May lending remained 12% higher than a year ago but as Enterprise highlighted, the post-election boom has yet to significantly materialise in the seconds industry.
Secured lending has now breached the £800m barrier, as there were £818m of completions in the 12 months to May, an 18% increase year-on-year.
Harry, director of Enterprise Finance, said: “The spike in secured loan activity in March was always going to be a hard act to follow and subsequently we saw a slight calming in April and May as pre-election uncertainty took hold.
“With the benefit of hindsight and knowing how conclusive the eventual result was, it can be difficult to remember how unsure people were back in spring.
“Despite the dip, we are still comfortably above the levels experienced a year ago and significantly higher than the longer-term average.

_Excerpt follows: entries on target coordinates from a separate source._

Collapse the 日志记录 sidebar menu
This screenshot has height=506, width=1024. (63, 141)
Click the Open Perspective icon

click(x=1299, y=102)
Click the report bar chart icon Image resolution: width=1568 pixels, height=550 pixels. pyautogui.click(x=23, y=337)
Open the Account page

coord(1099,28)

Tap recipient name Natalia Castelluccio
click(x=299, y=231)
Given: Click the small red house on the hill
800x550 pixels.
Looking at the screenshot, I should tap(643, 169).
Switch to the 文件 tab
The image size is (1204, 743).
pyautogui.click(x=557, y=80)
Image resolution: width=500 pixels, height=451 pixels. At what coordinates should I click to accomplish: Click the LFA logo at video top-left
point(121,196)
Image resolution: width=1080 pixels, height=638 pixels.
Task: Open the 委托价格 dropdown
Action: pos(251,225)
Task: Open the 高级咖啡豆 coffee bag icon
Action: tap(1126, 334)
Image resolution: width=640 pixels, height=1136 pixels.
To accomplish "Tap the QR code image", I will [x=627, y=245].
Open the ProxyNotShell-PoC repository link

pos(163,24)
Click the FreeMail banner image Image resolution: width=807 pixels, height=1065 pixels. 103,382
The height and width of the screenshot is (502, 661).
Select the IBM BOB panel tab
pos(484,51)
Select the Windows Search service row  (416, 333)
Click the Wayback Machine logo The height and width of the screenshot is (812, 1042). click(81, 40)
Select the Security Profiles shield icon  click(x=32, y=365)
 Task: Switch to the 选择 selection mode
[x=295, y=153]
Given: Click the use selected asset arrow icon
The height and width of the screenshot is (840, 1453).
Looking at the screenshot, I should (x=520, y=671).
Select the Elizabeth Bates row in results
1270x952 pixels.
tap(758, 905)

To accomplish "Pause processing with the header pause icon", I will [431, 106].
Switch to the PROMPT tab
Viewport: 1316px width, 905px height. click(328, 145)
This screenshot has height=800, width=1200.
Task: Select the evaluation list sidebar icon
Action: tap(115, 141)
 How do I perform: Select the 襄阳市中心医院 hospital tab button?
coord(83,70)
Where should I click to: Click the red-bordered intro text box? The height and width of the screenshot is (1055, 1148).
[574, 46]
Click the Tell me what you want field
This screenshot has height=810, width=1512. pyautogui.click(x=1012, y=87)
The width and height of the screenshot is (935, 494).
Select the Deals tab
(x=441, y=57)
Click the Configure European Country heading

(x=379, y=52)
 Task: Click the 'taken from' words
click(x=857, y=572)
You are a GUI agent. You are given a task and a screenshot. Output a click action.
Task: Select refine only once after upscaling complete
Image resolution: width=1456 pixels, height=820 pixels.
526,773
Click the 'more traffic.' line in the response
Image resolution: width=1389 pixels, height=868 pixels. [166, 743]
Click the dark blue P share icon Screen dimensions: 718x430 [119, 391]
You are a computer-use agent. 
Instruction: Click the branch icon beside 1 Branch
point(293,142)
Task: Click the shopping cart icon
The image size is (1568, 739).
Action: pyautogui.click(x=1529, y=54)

“Sustained growth in any industry is often interspersed with slight corrections or plateaus and the slight dip in May is unlikely to point to a wider malaise.”
The average seconds loan size has now decreased to £59,358 behind a typical first charge of £254,634.
Average loan-to-value ratios currently stand at 61% having dipped to 56% in March, something Enterprise said marks a return to the normality.
Landy added: “Consumer confidence in the UK continues to improve and reached a 15-year high in June, but this buoyancy hasn’t yet translated into heightened demand for secured loans.
“It could well be that May’s figures came too early to register the post-election relief and this improved sentiment may be more noticeable when we have figures for the summer to hand.
“Looking at how other economic variables have fared since the nation went to the polls, it is only really house prices that have experienced a noticeable spike and mortgage lending remains relatively muted.
“However, with a number of forward indicators of lending suggesting improvements in coming months and low inflation, falling unemployment and improving wages combining to lighten the mood, we would expect the secured lending market to follow suit over the coming months.”